July 4, 2020 at 1:21 pm #14998Kurt DraperCVRS Member
The Phonola 40B41P is a four tube battery table radio. It was manufactured in 1940 by Dominion Electrohome Industries LTD in Kitchener Ontario Canada. It was an internet purchase from a vendor in Barrhead Alberta Canada. The seller bought it at a garage sale. An older couple was downsizing. He didn’t know any other history on it. The purchase price was $120.00 shipped to my door.
The tube complement consists of a 1A7 converter/local oscillator, 1N5 intermediate frequency amplifier, 1H5 detector/first audio amplifier, and a 1C5 power output. It requires a 1.5 volt filament battery and a 90 volt B battery. It receives the broadcast band only. All but the power output tube are CGE (Canadian General Electric) branded and probably original. The 1C5 is Westinghouse branded. It uses a superheterodyne circuit. To start repairs, I replaced all five paper capacitors and the one electrolytic capacitor. The electrolytic capacitor was housed in a cardboard tube and was restuffed. The paper capacitors are Solar branded and are molded wax with a paper label affixed. In an attempt to reproduce these, I stuffed the new capacitors in small cardboard tubes. These tubes are NGK spark plug packaging I obtain from work. I attempted to remove the labels from the original capacitors. I heated them with a heat gun. I attempted to remove the labels with a small screwdriver. This attempt failed. I’ll have to figure out a way to scan them into a computer and print them on labels. At this point I connected my home brew power supply and turned it on. It came alive and worked. It received stations across the dial with good volume.
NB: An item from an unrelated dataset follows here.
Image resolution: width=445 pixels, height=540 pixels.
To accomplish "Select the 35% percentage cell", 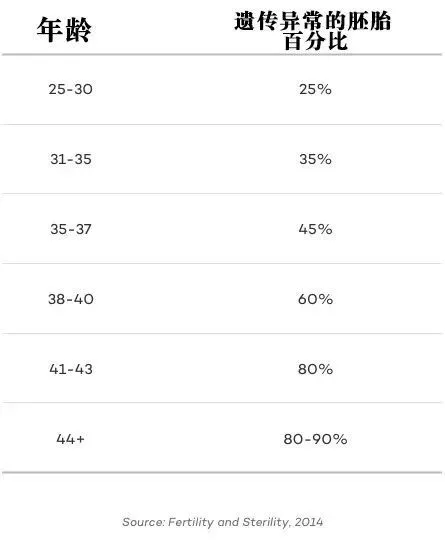I will click(315, 159).
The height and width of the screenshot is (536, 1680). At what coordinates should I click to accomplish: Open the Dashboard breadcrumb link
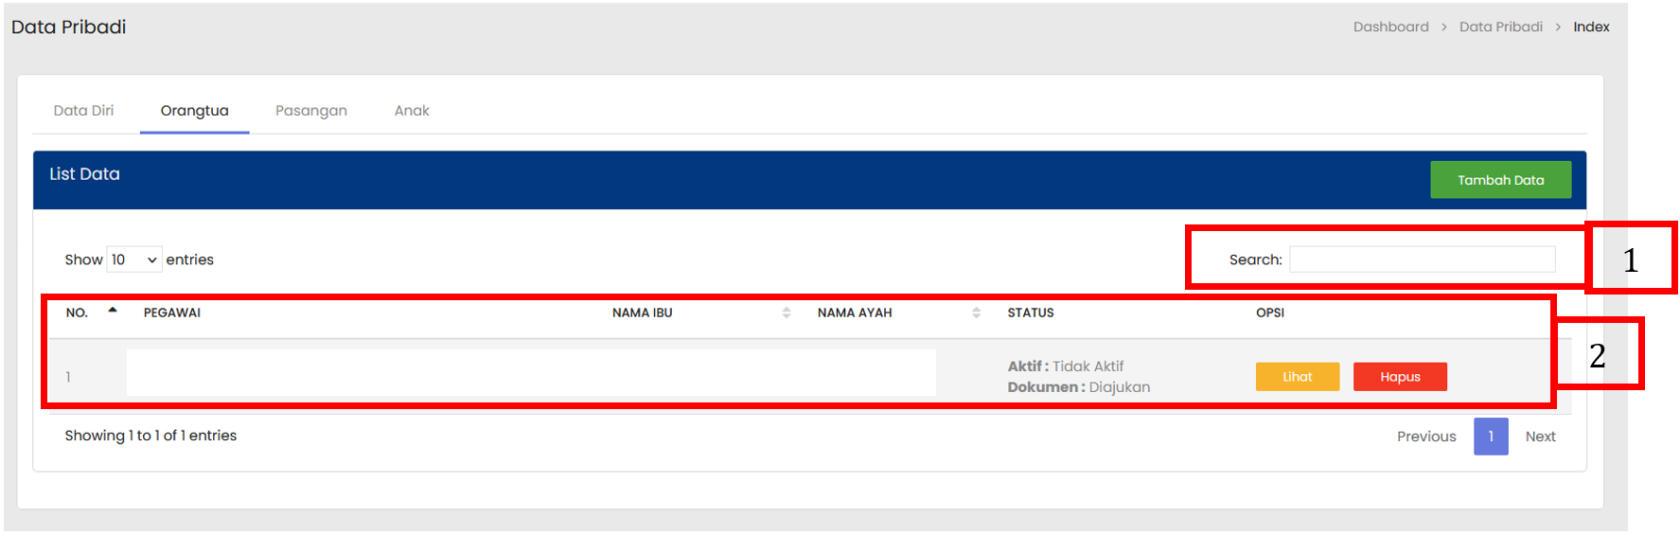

The cabinet was in a condition that it was hard to make a decision on how to fix it. The center dark brown section had a pattern sprayed on that I wasn’t sure how to reproduce. I decided to attempt to save the finish on the front and sides. The front and sides were sprayed with Blender Flow Out, then clear, then Blender Flow Out And more clear. This worked pretty well except there was a couple places the finish crazed. I sanded the crazed areas with wet dry 600 grit sandpaper wetted with mineral spirits. Then I sanded the whole cabinet with 800 grit wetted with mineral spirits. After that dried, I gave it another coat of Blender Flow Out then clear. It turned out pretty decent. The top had a large chunk of veneer missing. The remaining part was scraped off with a large scraper. A new piece of veneer was glued on with Weldwood Contact Cement. It was then sanded and a coat of Constantine’s oak grain filler applied. The top was sprayed with black lacquer followed by some clear satin lacquer. The original grille cloth was in good condition and reused. The dial lens was cleaned with 3M plastic polish. This is an essay I wrote. I show some radios from my collection at three local antique machinery shows in my area (Valparaiso Nebraska). For as simple as it is, it works very well and has nice tone. If anyone from the Barrhead / Edmonton region reads this I would be interested in hearing some history from this region. This is my first post. When I or more likely my wife figures out how to add pictures, I will.July 4, 2020 at 5:11 pm #14999Sterling SpurrellCVRS Member
Would love to see some pictures. It sounds like you did a good job.July 7, 2020 at 12:19 pm #15025Gerry O’HaraKeymaster
Those little Phonola sets are great – I restored one a few years back and I really love it. Some photos attached. It was in a bit of a state when I obtained it (I think it had been left outside on a doorstep for a few years!). I installed a small power supply inside the cabinet. Its a Model 1B4L-1P.
- This reply was modified 1 month ago by Gerry O'Hara.
Attachments:July 7, 2020 at 6:31 pm #15032Gary AlbachCVRS Member
Looking forward to seeing the pictures. As for fabricating replacement Solar capacitors, I’ve had mixed results soaking the labels off in warm water. They’re pretty flimsy but you can scan and fix up the blemishes in a photo editing program before printing them.